STATED EXERCISE
Lay out every line of the material as a Markdown table with the columns Row and Line. Number the rows and leave out blank lines.

[START OF MATERIALS PROVIDED]

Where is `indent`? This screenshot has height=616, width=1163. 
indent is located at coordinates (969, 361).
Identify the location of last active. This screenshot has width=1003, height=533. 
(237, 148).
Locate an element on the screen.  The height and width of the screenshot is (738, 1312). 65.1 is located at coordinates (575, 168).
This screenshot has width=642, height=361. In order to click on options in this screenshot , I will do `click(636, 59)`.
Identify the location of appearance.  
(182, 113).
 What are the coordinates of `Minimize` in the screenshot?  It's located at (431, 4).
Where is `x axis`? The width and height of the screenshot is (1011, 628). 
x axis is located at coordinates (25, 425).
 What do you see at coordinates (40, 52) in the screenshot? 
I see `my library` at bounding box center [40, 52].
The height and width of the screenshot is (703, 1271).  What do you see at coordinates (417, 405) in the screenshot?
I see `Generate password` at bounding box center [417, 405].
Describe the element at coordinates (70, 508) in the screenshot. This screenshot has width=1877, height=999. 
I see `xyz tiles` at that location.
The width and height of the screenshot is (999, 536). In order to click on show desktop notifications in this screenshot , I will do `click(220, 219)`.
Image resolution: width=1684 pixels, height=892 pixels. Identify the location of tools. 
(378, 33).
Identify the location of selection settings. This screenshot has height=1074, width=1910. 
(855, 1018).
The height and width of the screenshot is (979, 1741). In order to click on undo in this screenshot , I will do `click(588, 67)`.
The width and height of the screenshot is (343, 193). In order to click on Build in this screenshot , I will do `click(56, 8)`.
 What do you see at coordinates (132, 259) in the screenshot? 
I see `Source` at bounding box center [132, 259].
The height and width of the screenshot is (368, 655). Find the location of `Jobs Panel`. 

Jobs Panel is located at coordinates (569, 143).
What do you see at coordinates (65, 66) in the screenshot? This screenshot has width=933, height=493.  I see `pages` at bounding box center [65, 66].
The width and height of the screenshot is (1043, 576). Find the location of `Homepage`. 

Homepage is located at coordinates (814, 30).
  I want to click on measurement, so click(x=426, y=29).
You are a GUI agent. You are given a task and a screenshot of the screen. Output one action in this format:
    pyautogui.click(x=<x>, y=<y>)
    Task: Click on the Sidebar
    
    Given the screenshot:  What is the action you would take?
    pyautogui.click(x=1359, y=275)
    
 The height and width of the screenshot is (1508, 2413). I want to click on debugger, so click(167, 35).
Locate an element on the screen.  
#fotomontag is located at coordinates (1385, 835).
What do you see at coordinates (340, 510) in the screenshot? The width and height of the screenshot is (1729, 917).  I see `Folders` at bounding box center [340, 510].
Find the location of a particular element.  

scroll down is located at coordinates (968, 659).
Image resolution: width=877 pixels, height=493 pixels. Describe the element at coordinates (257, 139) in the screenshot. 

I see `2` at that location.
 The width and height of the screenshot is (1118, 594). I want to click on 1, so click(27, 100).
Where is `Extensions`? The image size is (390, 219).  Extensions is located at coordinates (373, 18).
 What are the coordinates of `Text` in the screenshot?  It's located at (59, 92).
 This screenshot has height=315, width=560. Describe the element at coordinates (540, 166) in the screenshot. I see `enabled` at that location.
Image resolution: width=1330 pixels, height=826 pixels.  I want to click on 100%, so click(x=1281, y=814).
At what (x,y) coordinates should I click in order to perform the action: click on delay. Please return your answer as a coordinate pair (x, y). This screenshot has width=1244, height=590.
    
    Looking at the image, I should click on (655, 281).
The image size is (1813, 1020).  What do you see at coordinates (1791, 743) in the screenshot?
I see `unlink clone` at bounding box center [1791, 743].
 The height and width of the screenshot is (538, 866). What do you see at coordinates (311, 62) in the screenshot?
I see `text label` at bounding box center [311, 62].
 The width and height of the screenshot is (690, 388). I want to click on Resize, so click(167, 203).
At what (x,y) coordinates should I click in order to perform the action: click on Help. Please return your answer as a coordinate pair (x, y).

[END OF MATERIALS PROVIDED]

CORRECT RESULT
| Row | Line |
|---|---|
| 1 | Where is `indent`? This screenshot has height=616, width=1163.  |
| 2 | indent is located at coordinates (969, 361). |
| 3 | Identify the location of last active. This screenshot has width=1003, height=533.  |
| 4 | (237, 148). |
| 5 | Locate an element on the screen.  The height and width of the screenshot is (738, 1312). 65.1 is located at coordinates (575, 168). |
| 6 | This screenshot has width=642, height=361. In order to click on options in this screenshot , I will do `click(636, 59)`. |
| 7 | Identify the location of appearance.   |
| 8 | (182, 113). |
| 9 |  What are the coordinates of `Minimize` in the screenshot?  It's located at (431, 4). |
| 10 | Where is `x axis`? The width and height of the screenshot is (1011, 628).  |
| 11 | x axis is located at coordinates (25, 425). |
| 12 |  What do you see at coordinates (40, 52) in the screenshot?  |
| 13 | I see `my library` at bounding box center [40, 52]. |
| 14 | The height and width of the screenshot is (703, 1271).  What do you see at coordinates (417, 405) in the screenshot? |
| 15 | I see `Generate password` at bounding box center [417, 405]. |
| 16 | Describe the element at coordinates (70, 508) in the screenshot. This screenshot has width=1877, height=999.  |
| 17 | I see `xyz tiles` at that location. |
| 18 | The width and height of the screenshot is (999, 536). In order to click on show desktop notifications in this screenshot , I will do `click(220, 219)`. |
| 19 | Image resolution: width=1684 pixels, height=892 pixels. Identify the location of tools.  |
| 20 | (378, 33). |
| 21 | Identify the location of selection settings. This screenshot has height=1074, width=1910.  |
| 22 | (855, 1018). |
| 23 | The height and width of the screenshot is (979, 1741). In order to click on undo in this screenshot , I will do `click(588, 67)`. |
| 24 | The width and height of the screenshot is (343, 193). In order to click on Build in this screenshot , I will do `click(56, 8)`. |
| 25 |  What do you see at coordinates (132, 259) in the screenshot?  |
| 26 | I see `Source` at bounding box center [132, 259]. |
| 27 | The height and width of the screenshot is (368, 655). Find the location of `Jobs Panel`.  |
| 28 | Jobs Panel is located at coordinates (569, 143). |
| 29 | What do you see at coordinates (65, 66) in the screenshot? This screenshot has width=933, height=493.  I see `pages` at bounding box center [65, 66]. |
| 30 | The width and height of the screenshot is (1043, 576). Find the location of `Homepage`.  |
| 31 | Homepage is located at coordinates (814, 30). |
| 32 |   I want to click on measurement, so click(x=426, y=29). |
| 33 | You are a GUI agent. You are given a task and a screenshot of the screen. Output one action in this format: |
| 34 |     pyautogui.click(x=<x>, y=<y>) |
| 35 |     Task: Click on the Sidebar |
| 36 |     Given the screenshot:  What is the action you would take? |
| 37 |     pyautogui.click(x=1359, y=275) |
| 38 |  The height and width of the screenshot is (1508, 2413). I want to click on debugger, so click(167, 35). |
| 39 | Locate an element on the screen.   |
| 40 | #fotomontag is located at coordinates (1385, 835). |
| 41 | What do you see at coordinates (340, 510) in the screenshot? The width and height of the screenshot is (1729, 917).  I see `Folders` at bounding box center [340, 510]. |
| 42 | Find the location of a particular element.   |
| 43 | scroll down is located at coordinates (968, 659). |
| 44 | Image resolution: width=877 pixels, height=493 pixels. Describe the element at coordinates (257, 139) in the screenshot.  |
| 45 | I see `2` at that location. |
| 46 |  The width and height of the screenshot is (1118, 594). I want to click on 1, so click(27, 100). |
| 47 | Where is `Extensions`? The image size is (390, 219).  Extensions is located at coordinates (373, 18). |
| 48 |  What are the coordinates of `Text` in the screenshot?  It's located at (59, 92). |
| 49 |  This screenshot has height=315, width=560. Describe the element at coordinates (540, 166) in the screenshot. I see `enabled` at that location. |
| 50 | Image resolution: width=1330 pixels, height=826 pixels.  I want to click on 100%, so click(x=1281, y=814). |
| 51 | At what (x,y) coordinates should I click in order to perform the action: click on delay. Please return your answer as a coordinate pair (x, y). This screenshot has width=1244, height=590. |
| 52 |     Looking at the image, I should click on (655, 281). |
| 53 | The image size is (1813, 1020).  What do you see at coordinates (1791, 743) in the screenshot? |
| 54 | I see `unlink clone` at bounding box center [1791, 743]. |
| 55 |  The height and width of the screenshot is (538, 866). What do you see at coordinates (311, 62) in the screenshot? |
| 56 | I see `text label` at bounding box center [311, 62]. |
| 57 |  The width and height of the screenshot is (690, 388). I want to click on Resize, so click(167, 203). |
| 58 | At what (x,y) coordinates should I click in order to perform the action: click on Help. Please return your answer as a coordinate pair (x, y). |